The UK business also recently launched a programme to teach digital skills to people across the UK to ensure the country remains one of the global leaders in cloud computing, artificial intelligence and other next-generation technologies.

“The research reveals that we can’t afford to wait until girls are thinking about university courses to foster their interest in STEM,” said Cindy Rose, Chief Executive of Microsoft UK. “To stop the drop-off in interest in STEM, we’re working with governments, teachers and non-profits to modernise the curriculum and provide better access to mentors.

“That’s why we recently announced a national skills programme to boost digital skills.
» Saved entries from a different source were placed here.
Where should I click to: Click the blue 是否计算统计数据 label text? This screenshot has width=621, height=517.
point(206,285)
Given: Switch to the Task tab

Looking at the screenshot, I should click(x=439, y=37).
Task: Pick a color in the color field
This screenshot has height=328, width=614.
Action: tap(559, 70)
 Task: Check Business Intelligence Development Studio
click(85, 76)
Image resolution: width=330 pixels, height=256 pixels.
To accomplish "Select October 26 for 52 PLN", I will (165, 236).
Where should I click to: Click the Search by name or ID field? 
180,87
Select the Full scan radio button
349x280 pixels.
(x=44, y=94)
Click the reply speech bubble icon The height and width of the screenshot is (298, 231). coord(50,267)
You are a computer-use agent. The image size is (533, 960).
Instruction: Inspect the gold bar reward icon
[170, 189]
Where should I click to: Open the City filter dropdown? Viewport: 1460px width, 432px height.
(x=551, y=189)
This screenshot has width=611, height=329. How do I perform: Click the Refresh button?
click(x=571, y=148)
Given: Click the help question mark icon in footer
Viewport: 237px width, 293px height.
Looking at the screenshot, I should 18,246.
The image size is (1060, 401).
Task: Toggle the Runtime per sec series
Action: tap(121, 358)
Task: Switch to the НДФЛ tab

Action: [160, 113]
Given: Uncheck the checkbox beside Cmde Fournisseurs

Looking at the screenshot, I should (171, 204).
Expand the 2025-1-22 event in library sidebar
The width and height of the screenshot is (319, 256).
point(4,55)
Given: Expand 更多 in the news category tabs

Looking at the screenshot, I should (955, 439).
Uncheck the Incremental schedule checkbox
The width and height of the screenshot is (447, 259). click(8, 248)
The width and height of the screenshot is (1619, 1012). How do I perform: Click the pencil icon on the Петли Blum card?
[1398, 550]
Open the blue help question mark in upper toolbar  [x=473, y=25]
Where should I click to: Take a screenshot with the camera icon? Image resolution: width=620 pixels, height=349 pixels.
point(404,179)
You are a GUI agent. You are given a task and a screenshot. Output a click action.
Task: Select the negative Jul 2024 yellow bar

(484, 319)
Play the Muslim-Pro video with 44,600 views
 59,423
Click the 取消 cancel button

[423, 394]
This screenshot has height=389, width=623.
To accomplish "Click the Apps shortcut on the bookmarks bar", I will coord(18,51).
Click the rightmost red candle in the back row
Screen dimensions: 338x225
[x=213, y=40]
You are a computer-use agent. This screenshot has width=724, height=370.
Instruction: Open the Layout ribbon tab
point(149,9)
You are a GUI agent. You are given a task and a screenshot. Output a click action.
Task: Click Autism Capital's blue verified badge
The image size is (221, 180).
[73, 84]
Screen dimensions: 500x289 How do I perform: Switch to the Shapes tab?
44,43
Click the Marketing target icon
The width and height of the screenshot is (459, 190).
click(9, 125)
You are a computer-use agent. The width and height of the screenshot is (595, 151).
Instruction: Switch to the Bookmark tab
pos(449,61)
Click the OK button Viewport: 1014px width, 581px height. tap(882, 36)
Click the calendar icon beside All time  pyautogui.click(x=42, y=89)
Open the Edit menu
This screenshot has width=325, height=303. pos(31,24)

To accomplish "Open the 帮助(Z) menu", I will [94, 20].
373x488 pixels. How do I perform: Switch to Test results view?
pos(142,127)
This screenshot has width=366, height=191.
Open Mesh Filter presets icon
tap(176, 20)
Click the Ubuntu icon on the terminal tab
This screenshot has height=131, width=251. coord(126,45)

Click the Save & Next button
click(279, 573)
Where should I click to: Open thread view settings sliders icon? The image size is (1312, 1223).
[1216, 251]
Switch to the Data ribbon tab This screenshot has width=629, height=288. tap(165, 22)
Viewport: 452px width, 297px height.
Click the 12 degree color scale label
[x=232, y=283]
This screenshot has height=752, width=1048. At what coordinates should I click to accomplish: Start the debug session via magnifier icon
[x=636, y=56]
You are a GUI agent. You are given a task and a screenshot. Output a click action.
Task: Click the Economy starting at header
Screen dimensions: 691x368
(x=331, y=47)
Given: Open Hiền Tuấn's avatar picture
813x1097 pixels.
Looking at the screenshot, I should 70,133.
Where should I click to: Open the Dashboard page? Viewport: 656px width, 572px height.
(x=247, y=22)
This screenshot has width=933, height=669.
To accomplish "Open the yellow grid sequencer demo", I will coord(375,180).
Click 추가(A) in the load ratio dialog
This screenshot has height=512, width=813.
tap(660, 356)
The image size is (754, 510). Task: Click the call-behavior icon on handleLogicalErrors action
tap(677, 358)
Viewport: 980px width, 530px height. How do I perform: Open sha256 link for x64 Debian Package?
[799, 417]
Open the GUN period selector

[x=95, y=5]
We also want to show girls that technology can be a creative, fulfilling career, through programmes such as our DigiGirlz camps, which aim to dispel stereotypes associated with the tech industry, as well as our involvement in www.modernmuse.org, which gives girls access to professional women from all industries, including our very own Microsoft muses.”

Learning those digital skills that will help men and women in the future starts with having access to trusted and inclusive technology that is anchored in the cloud. Building a cloud that creates opportunities and serves the broader good requires governments, the tech industry and society to work together to integrate digital literacy into the broader curriculum; create more opportunities for computer science teaching in and out of the classroom; place a greater focus on STEM education as part of the EC’s Skills Agenda strategy; use new technologies to spark girls’ interest in STEM; future-proof teacher training programs and make teaching more collaborative, immersive and social; introduce more creative and hands-on experiences in classes; classes must be gender neutral; partner with governments and the non-profit sector to support digital literacy initiatives; and ensure role models are more visible.

“Young girls need to see that tech is relevant for them, and it’s fun and not that difficult, and it’s really creative,” said Niessen.

“When you have that early on in your life, you find it normal. That helps girls, because if they experience it early on and everybody is treated the same, it’s just like learning a language, and there’s less chance that at a later age they suddenly start feeling, ‘It’s not for me’. They get a chance to start liking it before bias kicks in.”